● **Provided records**:

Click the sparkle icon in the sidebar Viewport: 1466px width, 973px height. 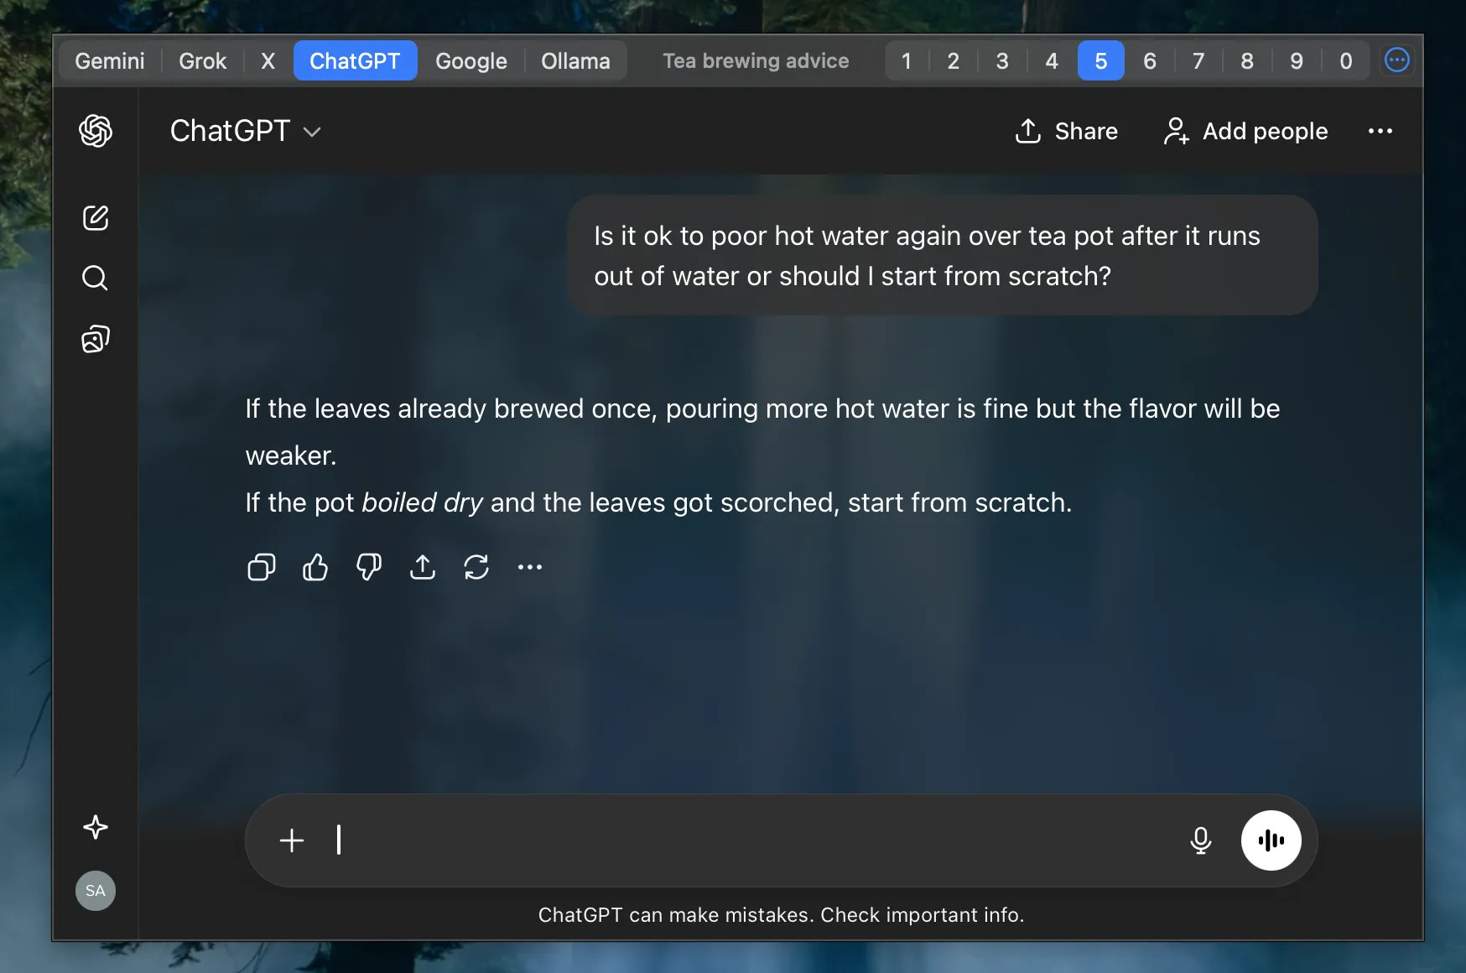point(96,828)
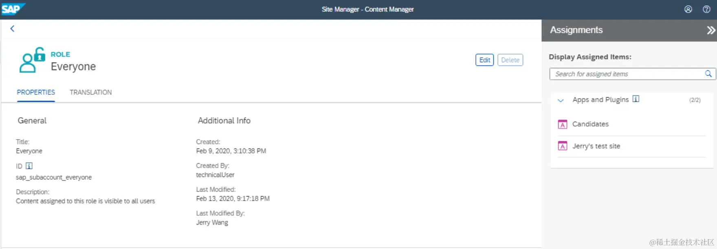Click the Delete button
Screen dimensions: 717x249
tap(510, 60)
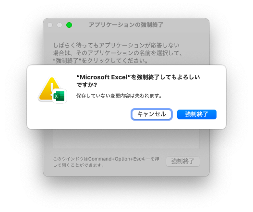
Task: Click the 保存していない変更内容は失われます message
Action: tap(119, 96)
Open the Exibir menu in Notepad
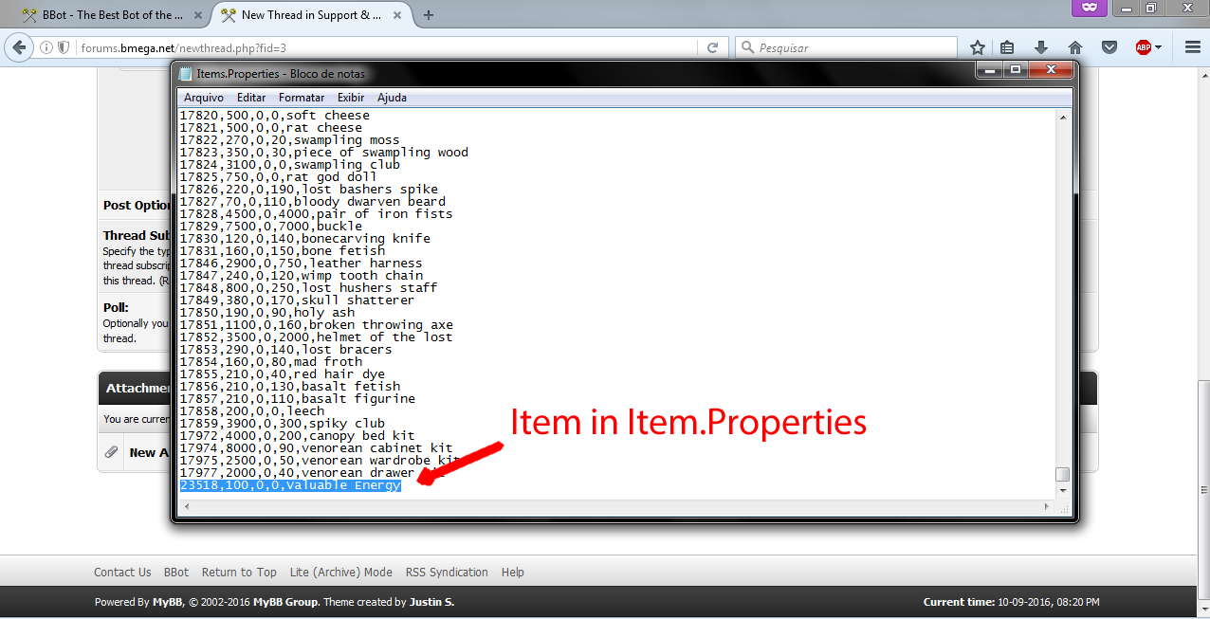This screenshot has width=1210, height=619. [x=351, y=98]
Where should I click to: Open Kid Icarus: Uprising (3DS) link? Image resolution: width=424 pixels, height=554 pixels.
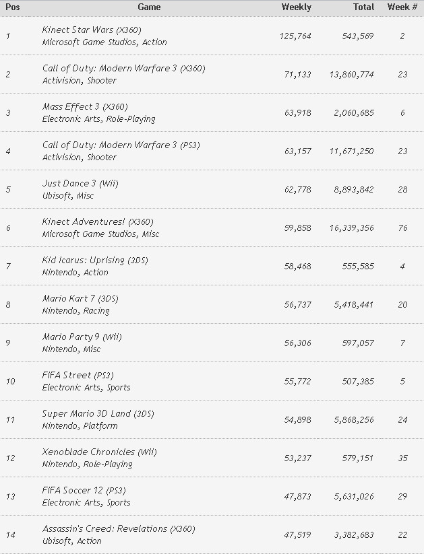pos(94,261)
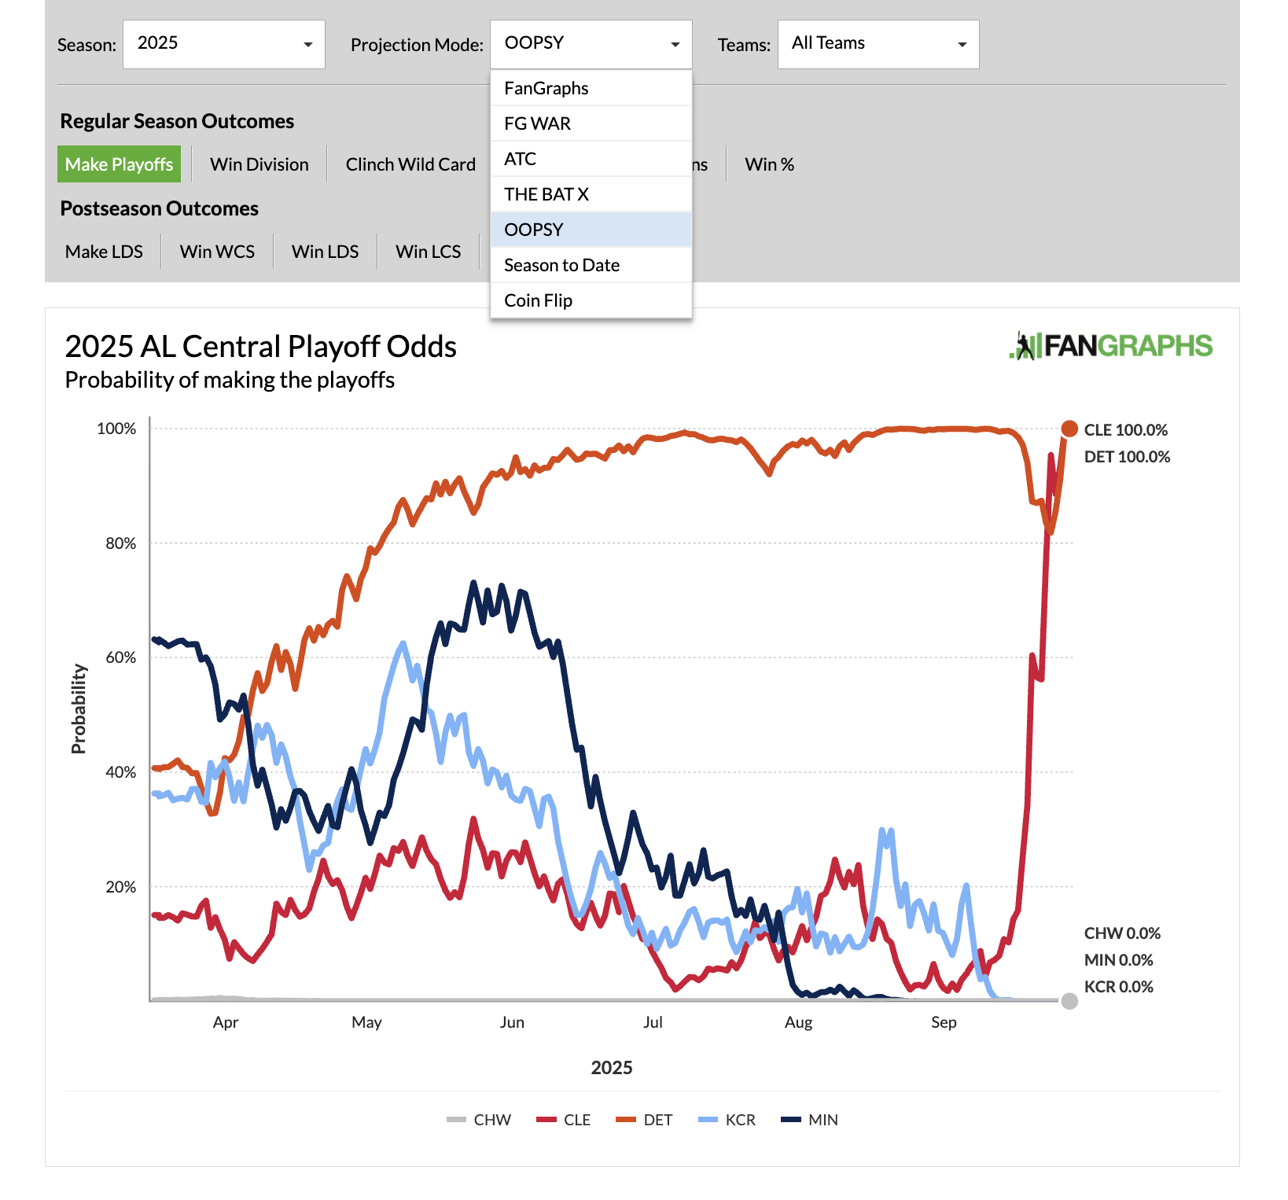Toggle KCR legend swatch
This screenshot has height=1200, width=1288.
click(727, 1120)
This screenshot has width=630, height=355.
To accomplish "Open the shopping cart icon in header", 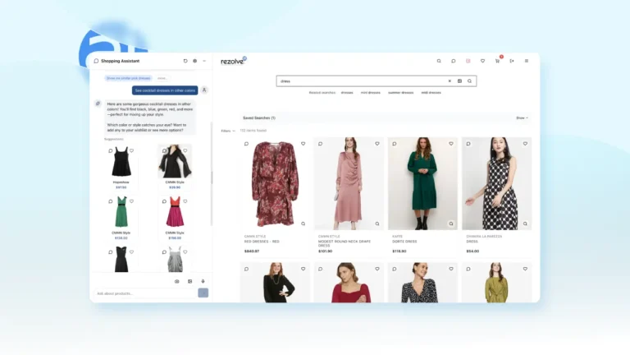I will 498,61.
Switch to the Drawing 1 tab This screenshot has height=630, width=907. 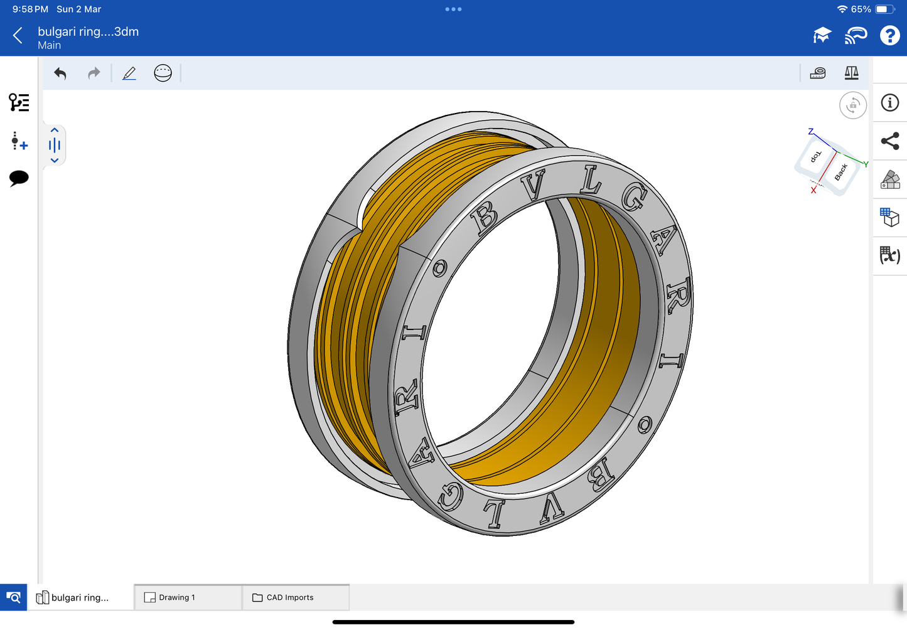click(x=188, y=597)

● **Set exercise**: Rewrite the listing starting with the line that contains "Where should I" and going on through the line that contains "click(727, 1120)", replacing "Image resolution" with "Screen size" and keeping everything else the same. Leave the pictures out of your answer.

● **Solution to this exercise**:
Where should I click to: Open Kid Icarus: Uprising (3DS) link? Screen size: width=424 pixels, height=554 pixels.
pos(94,261)
Toggle KCR legend swatch
This screenshot has height=1200, width=1288.
click(727, 1120)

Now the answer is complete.